Book: Glimpses of Soliton Theory: The Algebra and Geometry of Nonlinear PDE, by Alex Kasman

Prerequisites: A background in partial differential equations (e.g. MAT 341)

When we imagine a particle in motion, we envision a single object with zero size which does not change as it moves, but rather holds itself together in a consistent way. However, when a wave hits the shoreline, it is not a single particle that arrives. Waves have nonzero size. Moreover, they constantly encounter disturbances around them, from uneven ground below to animals swimming, yet still hold their fixed shape without error. If we modeled these waves by a linear partial differential equation, such a stable solution – a “soliton” - would not be possible. However, for a certain class of nonlinear partial differential equations, these solitons are known to exist. Most famous among these is the Korteweg-de Vries equation. The explanation for this curious stability of solutions comes down to properties of this equation related to algebraic geometry.
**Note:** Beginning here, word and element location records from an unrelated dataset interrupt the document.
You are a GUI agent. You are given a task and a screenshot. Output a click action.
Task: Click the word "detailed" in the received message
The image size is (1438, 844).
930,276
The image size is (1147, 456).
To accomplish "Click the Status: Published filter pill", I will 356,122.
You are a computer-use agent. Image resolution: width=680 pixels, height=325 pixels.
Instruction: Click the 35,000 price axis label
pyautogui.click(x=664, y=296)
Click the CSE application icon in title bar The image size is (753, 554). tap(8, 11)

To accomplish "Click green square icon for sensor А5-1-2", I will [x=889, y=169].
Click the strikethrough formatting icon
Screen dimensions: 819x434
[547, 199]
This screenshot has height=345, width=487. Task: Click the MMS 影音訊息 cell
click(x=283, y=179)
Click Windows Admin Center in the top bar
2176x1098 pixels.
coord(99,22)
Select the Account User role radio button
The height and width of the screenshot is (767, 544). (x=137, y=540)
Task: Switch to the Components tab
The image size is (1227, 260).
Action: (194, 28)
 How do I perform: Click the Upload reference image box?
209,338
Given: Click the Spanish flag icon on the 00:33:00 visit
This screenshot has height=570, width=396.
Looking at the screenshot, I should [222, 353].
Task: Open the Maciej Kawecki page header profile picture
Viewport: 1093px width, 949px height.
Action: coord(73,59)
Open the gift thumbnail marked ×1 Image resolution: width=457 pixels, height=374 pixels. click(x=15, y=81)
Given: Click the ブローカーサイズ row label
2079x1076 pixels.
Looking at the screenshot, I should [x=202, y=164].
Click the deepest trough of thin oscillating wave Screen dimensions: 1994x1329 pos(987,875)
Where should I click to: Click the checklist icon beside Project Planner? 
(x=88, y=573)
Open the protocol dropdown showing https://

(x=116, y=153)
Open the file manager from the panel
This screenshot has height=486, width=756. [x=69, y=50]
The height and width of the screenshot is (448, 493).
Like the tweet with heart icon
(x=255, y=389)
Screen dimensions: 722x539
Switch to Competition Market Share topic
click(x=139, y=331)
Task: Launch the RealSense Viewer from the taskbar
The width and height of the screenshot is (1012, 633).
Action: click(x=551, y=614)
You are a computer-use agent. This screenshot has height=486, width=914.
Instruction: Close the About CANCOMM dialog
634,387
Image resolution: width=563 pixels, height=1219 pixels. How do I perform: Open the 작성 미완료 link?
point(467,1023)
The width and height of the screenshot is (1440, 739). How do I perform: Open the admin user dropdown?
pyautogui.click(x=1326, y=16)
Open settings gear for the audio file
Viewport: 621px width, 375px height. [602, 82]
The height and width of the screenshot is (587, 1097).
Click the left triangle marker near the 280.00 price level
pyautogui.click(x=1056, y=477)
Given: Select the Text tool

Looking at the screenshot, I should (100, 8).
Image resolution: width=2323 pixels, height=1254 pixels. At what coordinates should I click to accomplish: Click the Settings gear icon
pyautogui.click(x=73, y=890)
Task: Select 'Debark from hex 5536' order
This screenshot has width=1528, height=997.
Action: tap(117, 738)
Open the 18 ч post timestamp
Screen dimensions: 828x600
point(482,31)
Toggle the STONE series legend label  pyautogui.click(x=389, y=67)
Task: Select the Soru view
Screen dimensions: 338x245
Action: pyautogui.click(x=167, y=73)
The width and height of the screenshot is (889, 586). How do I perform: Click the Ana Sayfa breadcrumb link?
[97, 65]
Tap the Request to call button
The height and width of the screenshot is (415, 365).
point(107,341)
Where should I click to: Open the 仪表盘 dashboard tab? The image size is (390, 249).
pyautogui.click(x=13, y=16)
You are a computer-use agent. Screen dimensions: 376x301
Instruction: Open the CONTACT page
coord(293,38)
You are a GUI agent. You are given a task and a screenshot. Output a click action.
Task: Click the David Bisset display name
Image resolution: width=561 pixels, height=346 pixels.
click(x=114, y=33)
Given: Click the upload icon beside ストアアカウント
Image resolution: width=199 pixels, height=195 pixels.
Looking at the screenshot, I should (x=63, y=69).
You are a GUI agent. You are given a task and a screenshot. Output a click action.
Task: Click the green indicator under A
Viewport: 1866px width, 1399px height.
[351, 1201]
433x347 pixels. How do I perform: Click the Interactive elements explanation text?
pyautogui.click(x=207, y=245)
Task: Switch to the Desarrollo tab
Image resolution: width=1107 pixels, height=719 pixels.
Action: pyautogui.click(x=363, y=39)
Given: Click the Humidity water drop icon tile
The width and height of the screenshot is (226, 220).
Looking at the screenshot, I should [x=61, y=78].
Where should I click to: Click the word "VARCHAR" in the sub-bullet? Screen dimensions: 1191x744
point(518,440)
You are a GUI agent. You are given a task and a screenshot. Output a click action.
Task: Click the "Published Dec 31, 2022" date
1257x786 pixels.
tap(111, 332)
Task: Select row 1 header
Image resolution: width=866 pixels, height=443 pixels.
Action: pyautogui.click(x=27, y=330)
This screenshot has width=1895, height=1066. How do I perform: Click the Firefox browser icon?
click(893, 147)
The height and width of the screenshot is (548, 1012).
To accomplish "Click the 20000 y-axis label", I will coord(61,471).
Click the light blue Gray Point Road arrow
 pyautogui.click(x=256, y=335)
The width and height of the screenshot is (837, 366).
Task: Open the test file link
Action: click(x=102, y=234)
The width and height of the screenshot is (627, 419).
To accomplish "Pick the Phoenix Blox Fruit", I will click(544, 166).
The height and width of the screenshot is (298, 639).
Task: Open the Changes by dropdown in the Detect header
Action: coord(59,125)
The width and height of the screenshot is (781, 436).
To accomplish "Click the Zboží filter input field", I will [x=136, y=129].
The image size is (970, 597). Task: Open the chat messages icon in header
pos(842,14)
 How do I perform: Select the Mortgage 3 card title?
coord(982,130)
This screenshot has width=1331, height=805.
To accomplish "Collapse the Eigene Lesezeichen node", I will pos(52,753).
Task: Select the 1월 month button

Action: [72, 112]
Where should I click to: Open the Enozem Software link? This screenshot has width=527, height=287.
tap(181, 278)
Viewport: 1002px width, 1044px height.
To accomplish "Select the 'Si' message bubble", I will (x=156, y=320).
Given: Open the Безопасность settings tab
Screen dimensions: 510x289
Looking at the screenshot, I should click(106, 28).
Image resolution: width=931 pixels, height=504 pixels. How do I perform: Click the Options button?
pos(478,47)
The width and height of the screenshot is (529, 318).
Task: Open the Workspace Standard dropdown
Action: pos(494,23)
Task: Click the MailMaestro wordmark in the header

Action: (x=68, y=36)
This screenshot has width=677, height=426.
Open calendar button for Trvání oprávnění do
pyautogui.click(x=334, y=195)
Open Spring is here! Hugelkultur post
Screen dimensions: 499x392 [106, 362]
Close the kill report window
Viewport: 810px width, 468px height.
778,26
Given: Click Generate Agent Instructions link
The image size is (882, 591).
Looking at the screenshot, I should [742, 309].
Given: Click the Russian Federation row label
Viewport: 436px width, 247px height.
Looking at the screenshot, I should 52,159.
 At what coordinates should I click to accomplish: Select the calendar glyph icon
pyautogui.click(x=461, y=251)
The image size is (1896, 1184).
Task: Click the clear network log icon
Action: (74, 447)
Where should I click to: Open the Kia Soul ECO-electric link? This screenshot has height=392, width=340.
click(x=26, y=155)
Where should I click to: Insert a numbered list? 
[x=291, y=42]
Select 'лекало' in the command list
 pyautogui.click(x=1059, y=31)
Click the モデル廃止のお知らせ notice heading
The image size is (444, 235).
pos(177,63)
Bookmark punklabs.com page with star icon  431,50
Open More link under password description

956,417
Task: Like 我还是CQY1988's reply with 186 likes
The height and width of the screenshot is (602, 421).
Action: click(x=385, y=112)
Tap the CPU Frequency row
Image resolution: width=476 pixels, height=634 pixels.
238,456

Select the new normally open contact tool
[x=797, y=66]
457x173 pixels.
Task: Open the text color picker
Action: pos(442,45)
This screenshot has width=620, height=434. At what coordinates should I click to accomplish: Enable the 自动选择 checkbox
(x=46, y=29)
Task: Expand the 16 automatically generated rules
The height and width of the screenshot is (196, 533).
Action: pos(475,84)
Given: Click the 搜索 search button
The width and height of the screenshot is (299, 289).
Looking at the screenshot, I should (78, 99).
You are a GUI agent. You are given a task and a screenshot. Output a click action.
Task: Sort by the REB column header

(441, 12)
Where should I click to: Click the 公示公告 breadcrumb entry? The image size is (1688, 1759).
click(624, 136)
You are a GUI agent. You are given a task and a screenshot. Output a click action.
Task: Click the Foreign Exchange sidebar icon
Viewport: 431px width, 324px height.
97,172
This project will investigate this shocking relationship between nonlinear PDE and algebraic geometry. To get to the core of this, we will introduce elliptic curves and the algebra of differential operators. This will bring us to a discussion of the Lax pair corresponding to this equation and, time permitting, the geometry of Grassmannian spaces. We will simultaneously learn how to use Mathematica to visualize and explore this subject.

Book: Topology, Geometry, and Gauge Fields: Foundations, by G. Naber

Prerequisites: A course in linear algebra (e.g. MAT 310). A course in real analysis (e.g. MAT 319/320).

This project can adapt itself to the student’s interests and background. We will start with some topology: introduction to topological spaces, homotopy and homology, and depending on the student this can be enough for the whole reading project. On the other hand, we can also move on to differentiable manifolds and Lie groups. The chosen book is especially approachable, because these are introduced in a more explicit, hands-on, way. The book then moves on to the application of all of these to the study of Gauge Fields, which lie at the heart of modern physics, especially particle physics, and which became a stage for deep collaborations between geometers and theoretical physicists.

Book: Variational Calculus and Optimal Control, by Troutman

Prerequisites: A course in real analysis (e.g. MAT 319/320).

Consider a function with multiple inputs and one output. For instance a function that takes in a point on the xy plane and outputs a single real number. In Calculus 3, presumably, we learned how to find minima of this equation: assuming our function is "nice" we check the partial derivatives. Imagine now we have an infinite dimensional space as an input (still only a single real number as output). The theory of the calculus of variations gives us tools to sensibly think about finding minima of these functions in some special cases. Troutman introduces the reader to this theory via its many applications (e.g. control, physics, minimal surfaces). In this DRP, we follow Troutman through Chapter 6 - which he estimates is an introduction to the basics. Topics include: examples of problems that may be addressed, appropriate notions of derivatives in this setting, a discussion of the restrictions we require of functions in this setting, and analysis of some necessary and sufficient conditions for finding minima. Time permitting, we may take more detailed looks at applications to mechanics and/or optimal control.